Yes, "Hide in Plain Sight" suffers from pacing issues and feels like the work of a first-time actor turned filmmaker. The same could be said of the (better) Ben Affleck's "Gone Baby Gone" or Clint Eastwood's "Play Misty for Me." There are enough bursts of excellence to recommend "Hide in Plain Sight" and suggest Caan could've crafted any number of superior follow-ups. Watching it feels like a eulogy for both his artistry and the filmmaker that never was.

Mickey Blue Eyes (1999)

"Mickey Blue Eyes," a movie about an English auctioneer (Hugh Grant) whose future father-in-law (James Caan) is a mafia enforcer, was released in 1999. "Analyze This," a movie about a New York therapist (Billy Crystal) whose latest client is a mafia enforcer (Robert De Niro), was also released in 1999. To say this did "Mickey Blue Eyes" no favors is an understatement. Both films feature iconic performers from "The Godfather" films riffing on their mob movie lineage, but only "Analyze This" was directed by comedy legend Harold Ramis and partially conceived of by "Manchester by the Sea" scribe Kenneth Lonergan. "Mickey Blue Eyes" is good, but it never approaches the level of genius that Ramis and Lonergan tap into with alacrity.

- **Given information**
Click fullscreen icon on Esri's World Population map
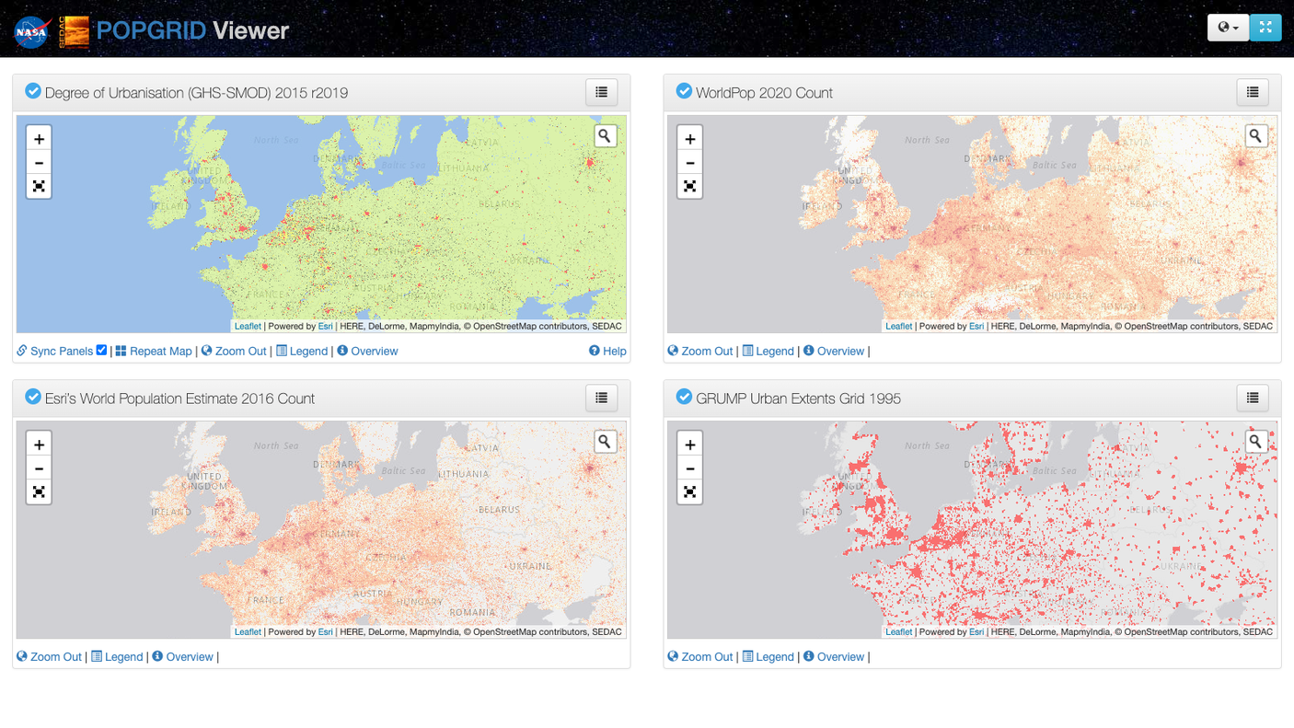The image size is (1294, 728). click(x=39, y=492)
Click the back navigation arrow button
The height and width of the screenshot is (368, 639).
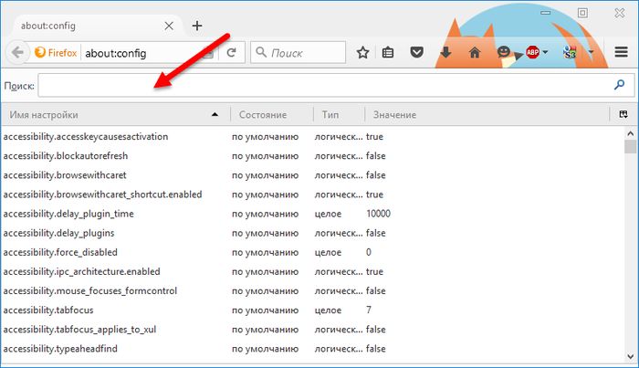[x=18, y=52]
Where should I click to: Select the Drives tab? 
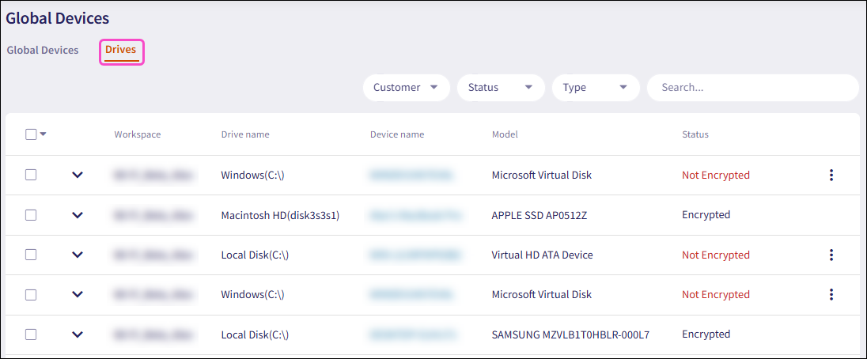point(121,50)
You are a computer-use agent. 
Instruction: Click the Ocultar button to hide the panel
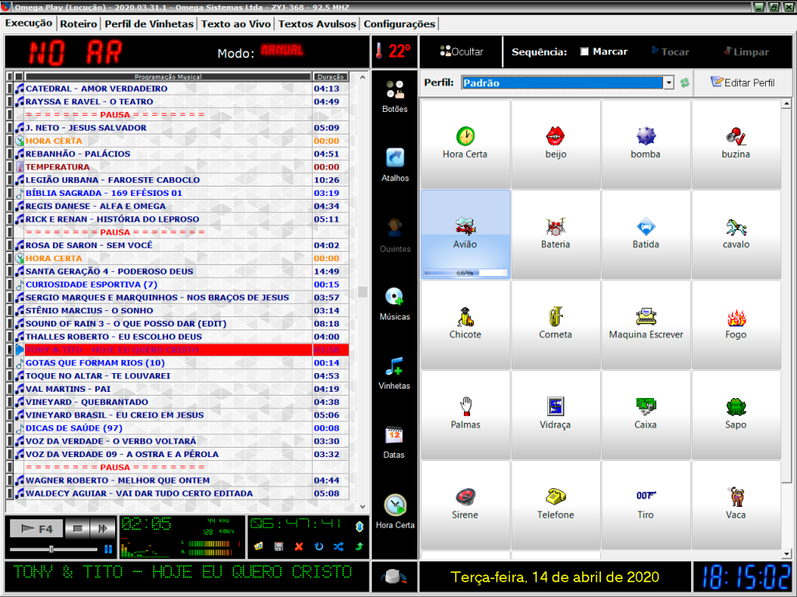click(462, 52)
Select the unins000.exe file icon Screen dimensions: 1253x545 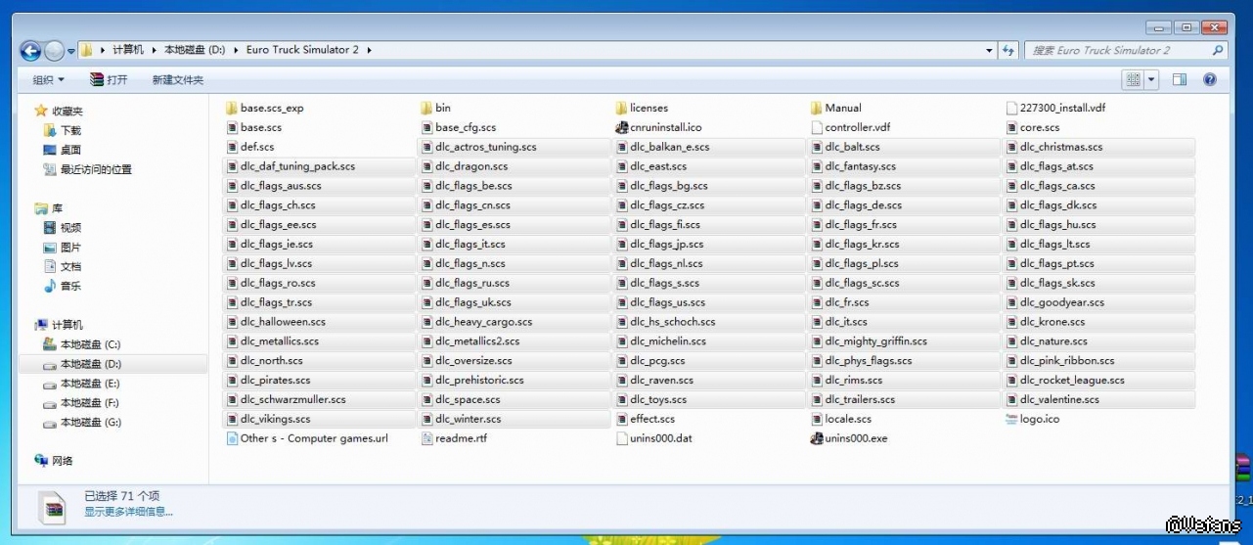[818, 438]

* * *

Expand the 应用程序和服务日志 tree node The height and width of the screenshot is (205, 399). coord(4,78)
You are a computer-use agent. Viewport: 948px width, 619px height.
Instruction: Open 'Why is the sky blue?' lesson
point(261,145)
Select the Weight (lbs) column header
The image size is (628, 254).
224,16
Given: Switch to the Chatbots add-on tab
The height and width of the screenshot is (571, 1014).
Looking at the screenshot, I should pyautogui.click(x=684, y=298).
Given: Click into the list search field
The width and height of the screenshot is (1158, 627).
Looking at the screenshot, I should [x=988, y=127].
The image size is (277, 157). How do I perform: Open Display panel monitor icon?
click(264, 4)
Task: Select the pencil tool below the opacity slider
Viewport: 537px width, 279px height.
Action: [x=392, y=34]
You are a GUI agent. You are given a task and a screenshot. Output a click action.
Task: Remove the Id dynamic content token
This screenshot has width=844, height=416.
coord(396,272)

- **What to work on**
A - Summarize the film commentary in two sentences.
B - According to the film commentary, who directed "Analyze This"?
C - Carry on the film commentary from its final sentence.

- **Solved tasks**
A - The film commentary says "Hide in Plain Sight" has pacing issues and feels like a first-time actor turned filmmaker's work, yet it has enough bursts of excellence to recommend it and to suggest Caan could have made superior follow-ups. It also notes that "Mickey Blue Eyes," in which Caan plays a mafia enforcer who is the future father-in-law of Hugh Grant's English auctioneer, was released in 1999 alongside "Analyze This," and that although it is good, it never approaches the genius Harold Ramis and Kenneth Lonergan brought to that film.

B - Harold Ramis

C -
Let me repeat, though: "Mickey Blue Eyes" is good! Caan resists the temptation to ham it up even when winking at his prior, infamous performances. Grant is also a delight throughout, particularly when learning mafioso ways and, later, implementing them poorly. Just because "Mickey Blue Eyes" can't compete with the film it's compared to doesn't mean it isn't worthy.

The Good Neighbor (2016)

"The Good Neighbor" isn't a swan song for James Caan's career, yet it incidentally functions as one. Kasra Farahani's psychological thriller about two teenagers (Logan Miller, Keir Gilchrist) who enter into a series of cat and mouse games with an enigmatic man named Grainey (Caan) hinges on Caan's ability to be whatever the story demands. He matches those asks and then some. If the asks don't make sense, they're hardly Caan's fault. He uses all the skills at his disposal to make them more believable than they'd be on the page.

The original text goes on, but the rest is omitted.